Producing a well-argued piece for a serious, public journal, however, brings us to another dimension of the trivium: namely, logic.  Our students must be trained to be able to recognize good arguments from bad; they should be able to carry on a reasonable discussion or debate on a topic of importance; they should understand, in short, all the fundamental elements of informal logic and inference.  And what’s more, they should be able to integrate those abilities with their skills of writing and speaking.  Abilities in each one, I believe, would serve to deepen and extend a person’s ability in all the others.

Indeed, the curriculum I have in mind would take these three important skills – namely, grammar (including composition), rhetoric (including public speaking), and logic (including both logical argumentation and methods of valid inference from evidence) –  and coordinate them together into one core course. By unifying these efforts in one core, interdisciplinary course, I believe we could achieve the goals of each of the three more efficiently and effectively.

So, for example, there are substantial benefits to be gained, I believe, by teaching students writing in the context of public speaking.  One of the problems with teaching writing, I have found, is that students almost never read over their own work.  If we could  systematically require our students to produce written work that would be read out loud and to their peers, this might help motivate them to write more clearly, to think more seriously, and to discuss those ideas both before and after class with those who would have the responsibility of listening to them.

But students need not only writing skills, they need something to write about All departments and disciplines also require critical thinking skills and the ability to make critical and effective judgments in various situations.  We all know the frustration of getting papers or hearing presentations that, rather than making serious arguments, set forth instead the student’s “feelings” about something or another — whether it be literature, politics, or philosophy.  Statements such as “I just don’t like Achilles — he seems mean”; or “Machiavelli just isn’t nice to people” are legion in college writing.

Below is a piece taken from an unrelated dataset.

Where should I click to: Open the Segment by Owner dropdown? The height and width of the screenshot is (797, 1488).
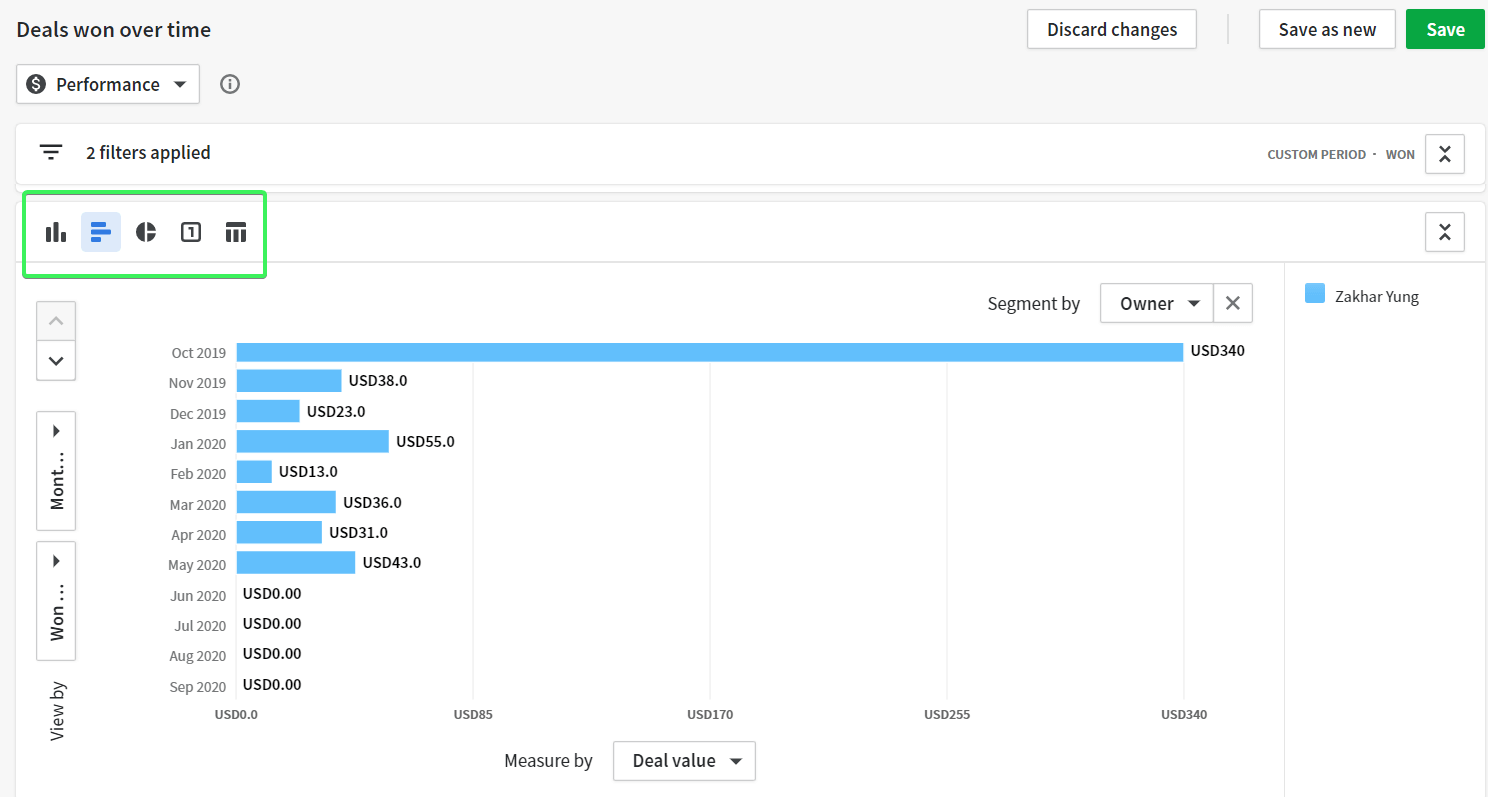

My proposal for a solution to this problem would involve integrating writing and speaking with instruction in logical argumentation. By this, I don’t necessarily mean a course in formal logic; I mean instruction in logical argumentation and methods of valid inference from evidence. Students would give serious thought to questions such as: What constitutes legitimate evidence for a claim? What constitutes appropriate warrant for a conclusion in various types of discussion or in various disciplines?  How can one properly make generalizations or draw conclusions from sample data or from statistical evidence?  We would teach them, for example, why affirming the consequent is a logical fallacy; why ad hominem arguments are not only cheap shots, but invalid; and the relative merits and dangers of slippery-slope arguments.  In such a course, we would have the students watch television news, read magazines and newspapers, or attend public debates, and then analyze, both in class and in writing, the strengths and weaknesses of the various presentations of ideas. If nothing else, if we could get them to understand, for example, that ad hominem arguments are invalid, most of what passes for political discourse these days would, of course, simply pass away as so much smoke.

Thirdly, we should introduce our students to the world of serious but friendly intellectual discussion and debate.  If we could get them to believe that “thinking” doesn’t necessarily mean “emoting,” and that thinking seriously and rigorously about an issue and discussing it reasonably might actually bring about a better resolution than just yelling at each other, then I think we will have done them, their nation, and the Church a great service.

The bottom line is that no student should be graduated from a Christian liberal arts university without being able to watch network news or read a newspaper and distinguish the good arguments from the bad, the purely rhetorical devices from the valid points, and the dubious evidence from the well-established and properly-supported facts of the case.

What, then, about the arts of the quadrivium?  How do they fit in?  The Christians of the Middle Ages believe that while the trivium equipped students with the necessary skills to read, write, think, and speak excellently — skills not altogether unimportant for a culture dedicated to reading, preaching, and understanding the word of God — the quadrivium, on the other hand, imparted to students the knowledge, skills, and abilities to be able to live wisely in concert with the natural world.  What sort of skills would those be?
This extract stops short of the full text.